My windshield wipers stopped working, I've tested the motor with an Ohm meter and have determined the motor works. The plug to the motor is getting around 0.3 volts. I think it has something to do with the switch. If I have my car on axiliary power with my wiper motor plugged in there's a short of some sort in my dash, however, if my wiper motor is unplugged there's no short.
I'll try that, but what is the bushing? And if that's true, would the Ohm meter still read it as a complete curcuit. And also, the plug to the motor wasn't giving off much voltage? Does the motor just not require much? I don't mean to question you or anything, it's just that the motor I found for sale is $50 and I don't wanna spend that unless I have to.
I would run a hot wire from the battery and see if you can get the motor to run by putting power straight to it. I'll bet the switch is bad before the motor...
Ya know, it's really funny, I ran a hot wire to the fuse to test it and I didn't even think of running it to the motor. I'll try that when I get home. Thanks alot. Also, just to give me an idea, if it is the switch, how hard is it to replace it?
The bushings rub against the armergtor. If the bushings are worn it will not make a good enough connect. You cann't replace the bushings. Yes the Ohm meter will still read it as a complete cercuit. Its not a really good test for testing a motor, at least I never heard of it.
not necessarily jamie, I've replaced many more wiper motors than switches, the motor works far harder than the switch and wears out quicker, he needs to check the motor first then the switch, if he has juice to the motor then the switch is working(per say).
Mike, I think your talking about the brushes. The bushings are in either end of the motor and the shaft rotates on them. Wayne, I understand what your saying, but I still think it would be a good idea to hot wire the motor just to be sure.
Ok your right I was talking about the brushes. The motor wears out more than the switch. I have yet to replace a switch more time its the motor.
But can the motor run on less than a volt? I'll hot wire the motor today if I get a chance.

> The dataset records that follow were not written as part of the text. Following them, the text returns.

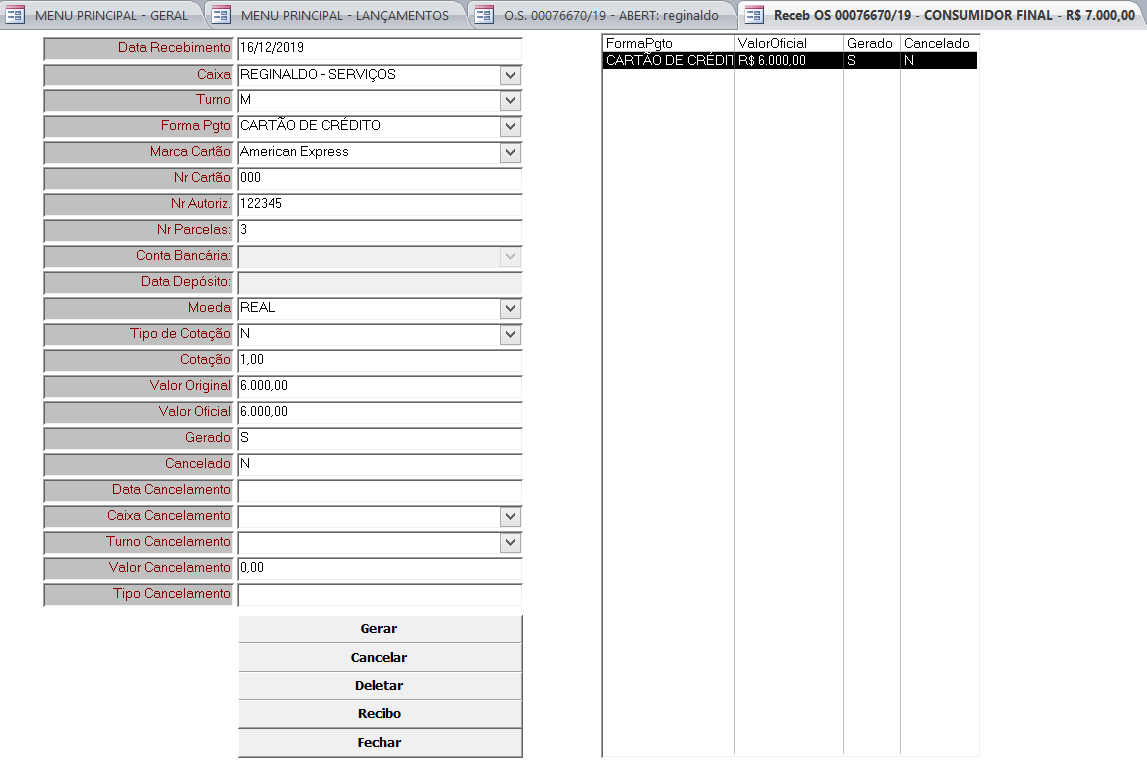Open Tipo de Cotação dropdown
This screenshot has width=1147, height=770.
coord(511,335)
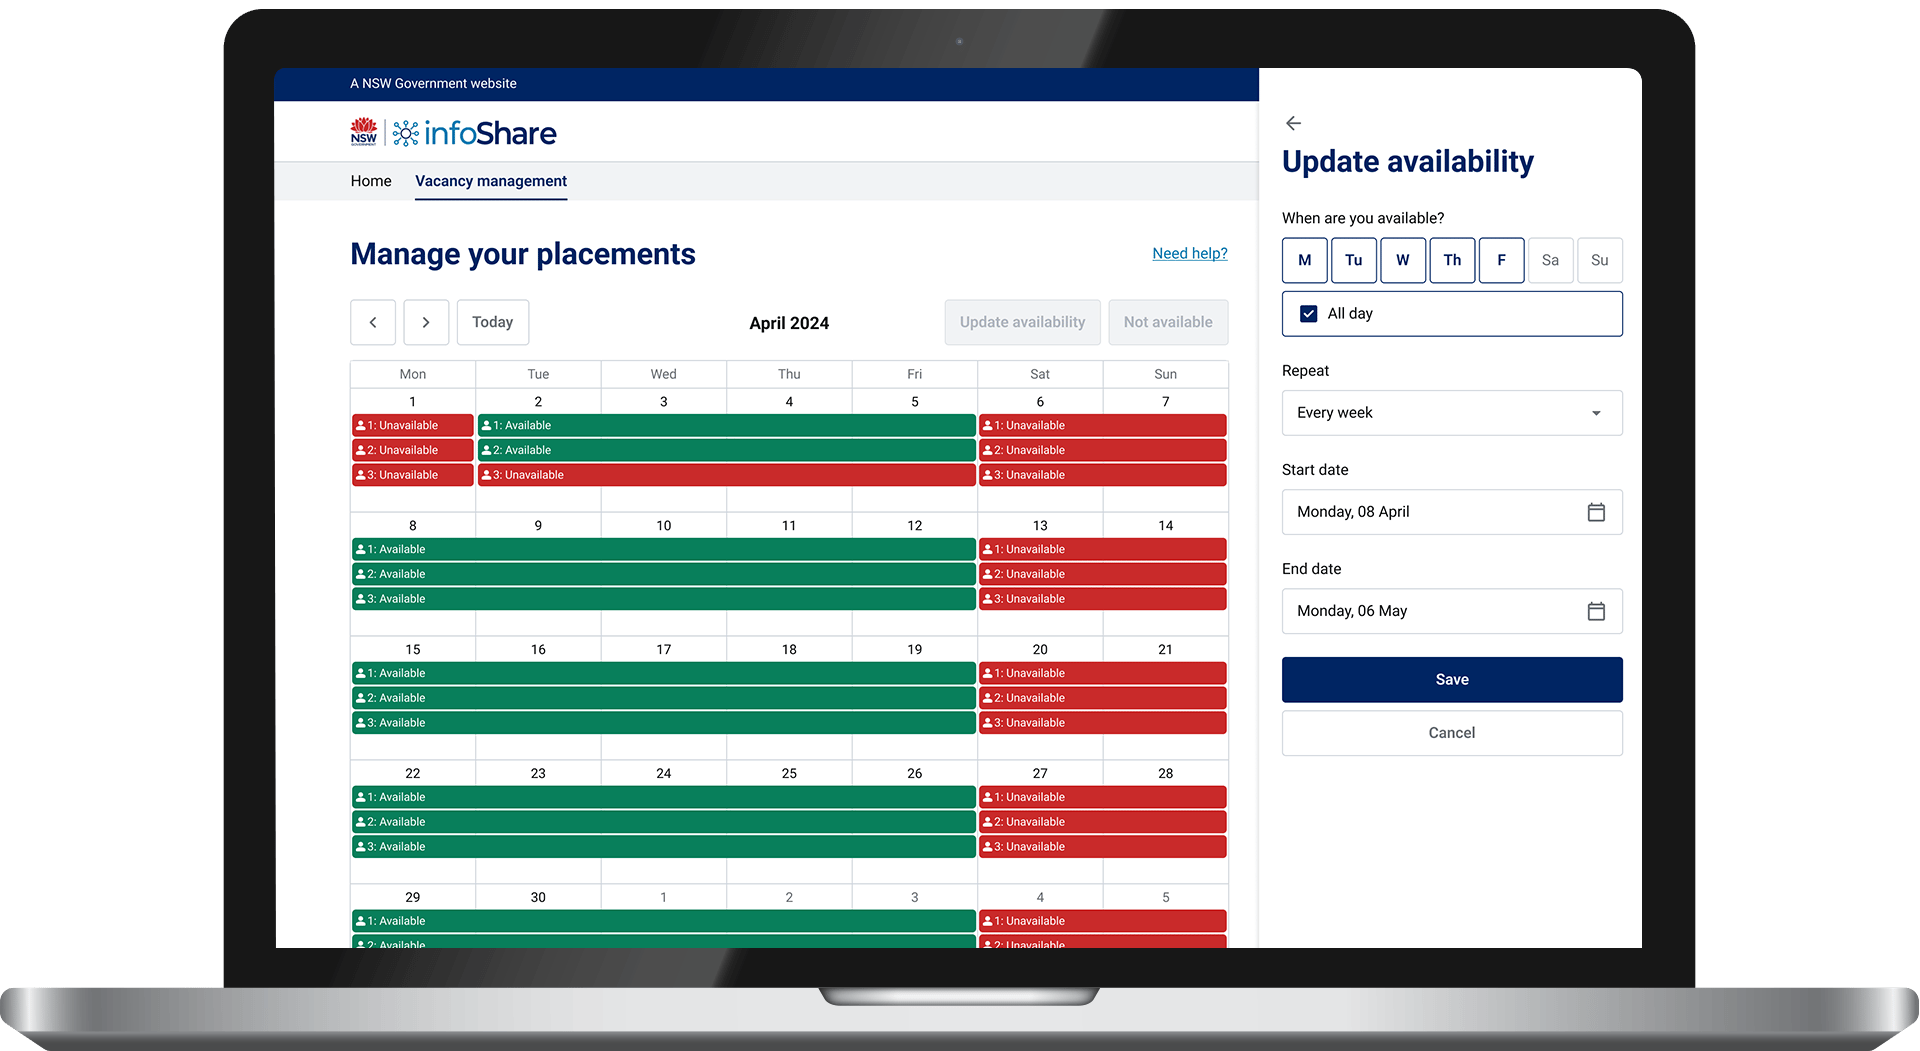Open the Start date field Monday, 08 April
Screen dimensions: 1920x1051
click(x=1452, y=512)

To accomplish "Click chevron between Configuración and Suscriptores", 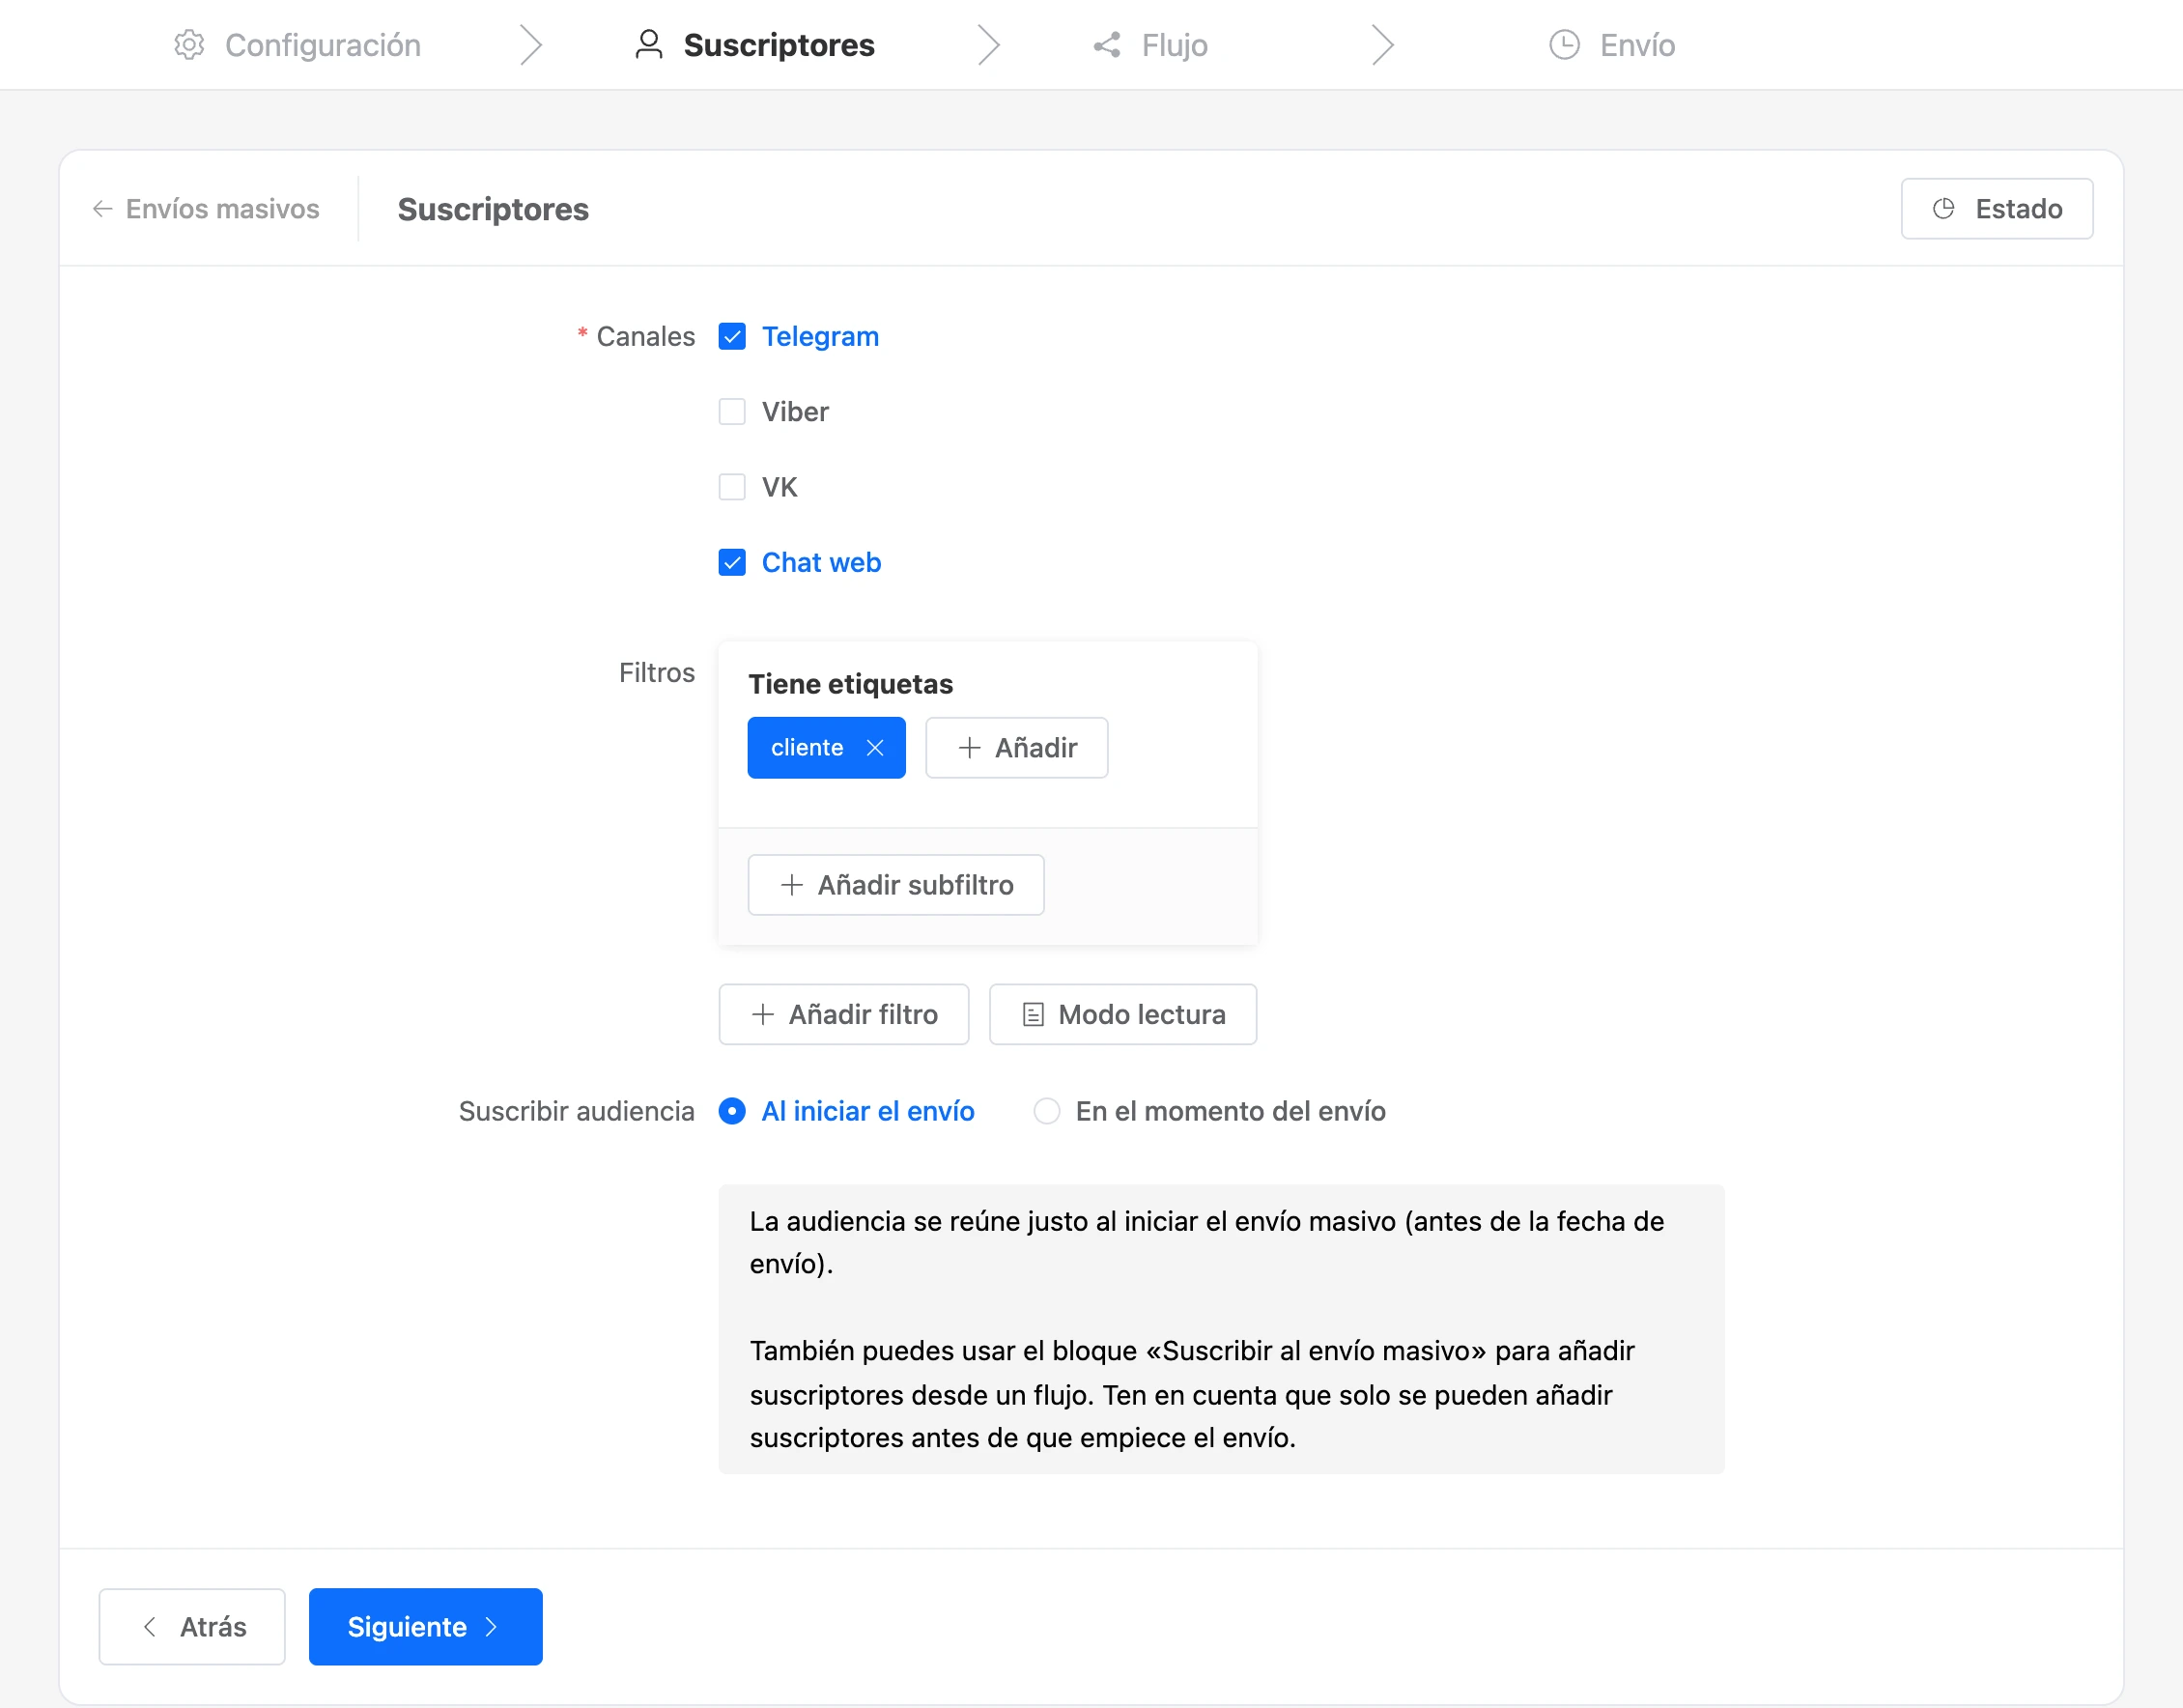I will coord(531,45).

Thanks for all the input.
The easiest way to replace the switch is to pull off the heater control panel and carefully move the heater controls off to the side toward the cluster. You can get access to the switch that way. Otherwise, you have to reach up all the way to the switch while laying on the floor like a pretzel. If you have a/c, the ducts will be in the way also.
If You Only Have 1 Volt At The Harness Unplugged Going To The Motor Then You Don't Have Enough Voltage ,look At Switch See If You Have 12volts To It If So It's The Switch ,ck W/bl Wire At Switch It Should Have 12 Volts
Alright, also something very odd happened last night, I think it might be related. There was some sort of short to the frame itself. The body of my car was hot. This short was causing my car to not start. I think it might some how be related to the problem with my switch (assuming that is the problem). I tried my car this morning and it was working fine. My dad seems to think it could be my battery though. And for testing the switch, is there an easier way to get to the switch than under the dash?
What do you mean a short? Was this where a ground wire or something was connected to the body? Where was it at?
I don't know where it's at. Not a ground wire but a hot wire, one connected to the positive of the battery. The entire body has a current running through it, it's not supposed to. And, the short is going in and out. My dad seems to think it's my fuse box, so I'm gonna take it off again and clean it out and stuff.